En su proceso de colonización ha talado varias zonas de bosque, al igual que la mayoría de sus vecinos. “Deforestamos porque no contamos con otras herramientas. En estas áreas no ha llegado el gobierno a capacitarnos sobre el manejo silvopastoril. Cada familia no tala más de 10 hectáreas para sobrevivir, pero como todas las parcelas están pegadas aparece el gran parche en los monitoreos. Sin embargo, la ganadería a gran escala es propiciada por finqueros con títulos que tumban una mano de monte”.

Silvestre le hace un llamado al país para que cumpla con el acuerdo de paz. “Hay muchos recursos para los campesinos, pero no llegan. Queremos que nos saquen de la ley segunda para poder tener nuestros títulos y que vengan al territorio a trabajar juntos en una solución. Todos unidos podemos evitar que sigamos acabando con el medio ambiente”.

Dolly Rodríguez, habitante de San Juan de Lozada, una inspección de San Vicente del Caguán ubicada entre los Parques Naturales Tinigüa, La Macarena y Picachos, pide que el gobierno llegue a su territorio para frenar el acelerado acaparamiento de tierra.

“Entre los ríos Losada y Guayabero está la zona más ganadera del país, actividad propiciada por los terratenientes con dinero. Nadie les pone control y el Estado está empecinado en sacar de la zona solo a los pequeños campesinos. Queremos conservar los bosques, pero necesitamos propuestas y diálogos con el gobierno para vivir dignamente. Un solo terrateniente tiene hasta 10 fincas con 3.000 cabezas de ganado, donde pone a trabajar a la gente pobre para que tale enormes hectáreas de bosque. Ninguno de ellos vive acá, solo mandan mensajeros a pagarles a los campesinos por cuidar el ganado”.

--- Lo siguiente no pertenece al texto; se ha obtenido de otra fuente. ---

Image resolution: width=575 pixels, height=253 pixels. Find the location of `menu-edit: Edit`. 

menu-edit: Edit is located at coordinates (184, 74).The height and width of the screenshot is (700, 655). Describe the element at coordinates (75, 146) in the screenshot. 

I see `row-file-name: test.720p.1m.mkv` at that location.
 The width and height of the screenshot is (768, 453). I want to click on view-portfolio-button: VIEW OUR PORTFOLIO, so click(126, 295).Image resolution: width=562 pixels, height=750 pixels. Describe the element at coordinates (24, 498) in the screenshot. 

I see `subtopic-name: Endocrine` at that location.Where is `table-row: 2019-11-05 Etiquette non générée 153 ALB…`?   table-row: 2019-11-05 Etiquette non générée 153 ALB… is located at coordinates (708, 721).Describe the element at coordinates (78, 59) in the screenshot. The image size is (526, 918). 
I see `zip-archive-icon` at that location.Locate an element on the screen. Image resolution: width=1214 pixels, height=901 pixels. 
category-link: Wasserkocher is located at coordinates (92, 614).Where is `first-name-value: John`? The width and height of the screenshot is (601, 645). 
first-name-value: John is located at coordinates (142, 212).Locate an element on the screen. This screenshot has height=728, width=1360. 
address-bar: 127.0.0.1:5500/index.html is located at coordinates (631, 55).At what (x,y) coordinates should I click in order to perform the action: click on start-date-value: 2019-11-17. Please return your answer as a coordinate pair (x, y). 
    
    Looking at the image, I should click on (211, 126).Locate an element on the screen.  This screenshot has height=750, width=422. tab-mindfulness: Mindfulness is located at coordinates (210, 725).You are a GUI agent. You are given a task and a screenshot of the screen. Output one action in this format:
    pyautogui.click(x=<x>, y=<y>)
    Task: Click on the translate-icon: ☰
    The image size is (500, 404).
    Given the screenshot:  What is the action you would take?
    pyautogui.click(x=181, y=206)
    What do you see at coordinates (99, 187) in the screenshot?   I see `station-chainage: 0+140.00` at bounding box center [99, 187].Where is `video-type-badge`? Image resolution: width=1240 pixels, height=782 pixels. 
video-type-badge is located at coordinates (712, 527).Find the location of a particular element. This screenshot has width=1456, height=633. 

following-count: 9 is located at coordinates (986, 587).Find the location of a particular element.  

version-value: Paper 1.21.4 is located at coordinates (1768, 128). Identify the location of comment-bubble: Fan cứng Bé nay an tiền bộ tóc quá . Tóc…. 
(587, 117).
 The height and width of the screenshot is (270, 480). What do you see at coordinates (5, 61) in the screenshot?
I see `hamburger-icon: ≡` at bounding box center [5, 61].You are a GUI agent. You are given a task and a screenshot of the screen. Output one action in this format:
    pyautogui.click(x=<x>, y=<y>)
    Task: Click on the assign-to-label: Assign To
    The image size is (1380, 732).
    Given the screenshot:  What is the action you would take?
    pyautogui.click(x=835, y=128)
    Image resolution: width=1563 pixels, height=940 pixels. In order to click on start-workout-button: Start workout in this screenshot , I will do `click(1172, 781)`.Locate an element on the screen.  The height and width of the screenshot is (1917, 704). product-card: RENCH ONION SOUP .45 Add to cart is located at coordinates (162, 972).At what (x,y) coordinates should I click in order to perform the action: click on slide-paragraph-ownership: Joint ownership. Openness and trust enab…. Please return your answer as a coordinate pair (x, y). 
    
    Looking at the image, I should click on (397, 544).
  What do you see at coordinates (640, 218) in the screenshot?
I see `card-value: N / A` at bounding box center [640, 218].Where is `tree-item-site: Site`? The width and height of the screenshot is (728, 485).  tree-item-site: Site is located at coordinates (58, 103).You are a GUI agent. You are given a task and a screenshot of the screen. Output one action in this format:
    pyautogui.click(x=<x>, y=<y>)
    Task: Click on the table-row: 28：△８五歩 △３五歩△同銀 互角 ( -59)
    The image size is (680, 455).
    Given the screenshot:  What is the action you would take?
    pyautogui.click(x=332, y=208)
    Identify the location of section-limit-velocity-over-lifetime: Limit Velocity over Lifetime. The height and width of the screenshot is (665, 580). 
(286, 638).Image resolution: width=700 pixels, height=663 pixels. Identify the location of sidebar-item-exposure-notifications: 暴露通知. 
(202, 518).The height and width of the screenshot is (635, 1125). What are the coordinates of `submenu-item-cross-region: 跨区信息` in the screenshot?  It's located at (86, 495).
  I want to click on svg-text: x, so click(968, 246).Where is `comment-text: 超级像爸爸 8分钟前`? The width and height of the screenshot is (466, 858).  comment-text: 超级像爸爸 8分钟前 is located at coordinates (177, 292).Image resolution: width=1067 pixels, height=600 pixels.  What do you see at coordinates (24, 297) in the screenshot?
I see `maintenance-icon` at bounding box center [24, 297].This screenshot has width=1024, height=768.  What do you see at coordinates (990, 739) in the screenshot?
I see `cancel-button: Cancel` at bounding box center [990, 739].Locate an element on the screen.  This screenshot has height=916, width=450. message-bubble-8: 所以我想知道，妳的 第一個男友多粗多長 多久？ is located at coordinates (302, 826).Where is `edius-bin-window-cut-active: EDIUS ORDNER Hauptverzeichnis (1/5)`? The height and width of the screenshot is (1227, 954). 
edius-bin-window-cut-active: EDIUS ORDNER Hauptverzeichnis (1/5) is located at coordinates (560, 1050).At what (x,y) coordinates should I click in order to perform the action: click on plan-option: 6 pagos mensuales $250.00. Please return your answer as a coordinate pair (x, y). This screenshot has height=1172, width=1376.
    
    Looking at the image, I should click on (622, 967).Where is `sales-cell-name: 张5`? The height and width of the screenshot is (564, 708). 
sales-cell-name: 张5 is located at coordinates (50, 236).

Asegura que la comunidad está ante una amenaza minero energética. “Ya han hecho sísmica para sacar petróleo, una plaga que solo trae desempleo, prostitución, drogas y encarecimiento de la vida. Mi llamado es para que el gobierno haga presencia en las regiones locales, donde están las necesidades. Que no planteen las soluciones en las ciudades y en los escritorios, sino en el campo”.

Conocimiento ancestral

Alcibíades Toscón, gobernador del cabildo La Pradera, ubicado en la extensa zona rural de San Vicente del Caguán, ve con tristeza la gran debacle ambiental por la que atraviesan las selvas amazónicas por parte de los colonos, algo que cataloga como un hambre insaciable de apoderarse de más tierra para meter ganado.

“A los indígenas nos duele lo que está pasando con los bosques. Sin embargo, hay que tener en cuenta que los pequeños ganaderos no son los culpables de esa tragedia, ellos no cuentan con recursos ni maquinaria para tumbar más de 100 hectáreas. Los que causan eso son los finqueros con poder económico que cuando agotan todas las extensiones ganaderas van apropiándose de las riquezas naturales que son nuestras selvas nativas. Recuerdo que cuando empezaron a entregar tierras baldías, esos hacendados salieron favorecidos hasta con 3.000 hectáreas, pero siempre quieren más y seguir con el daño al territorio”.

Este indígena de 54 años manifiesta que esos grandes finqueros deben hacer parte de la solución a la problemática, además de tomar el conocimiento ancestral y la defensa del medio ambiente de los pueblos indígenas, quienes según él cuentan con una relación respetuosa hacia la naturaleza.

“A los talleres del gobierno nunca asisten esas personas con tanto poder y el Estado pareciera que no quiere ponerles freno. Ya hasta multinacionales han llegado a la zona a seguir acabando con nuestros bosques. Si los indígenas fuéramos dueños de esos territorios jamás pasaría eso, nosotros conservamos, sabemos trabajar la tierra y no matamos y desplazamos a los animalitos nativos. El conocimiento ancestral es sinónimo de conservación. Deberían aprender de nosotros, que no vemos el futuro en un potrero, sino en lo tupido del bosque”.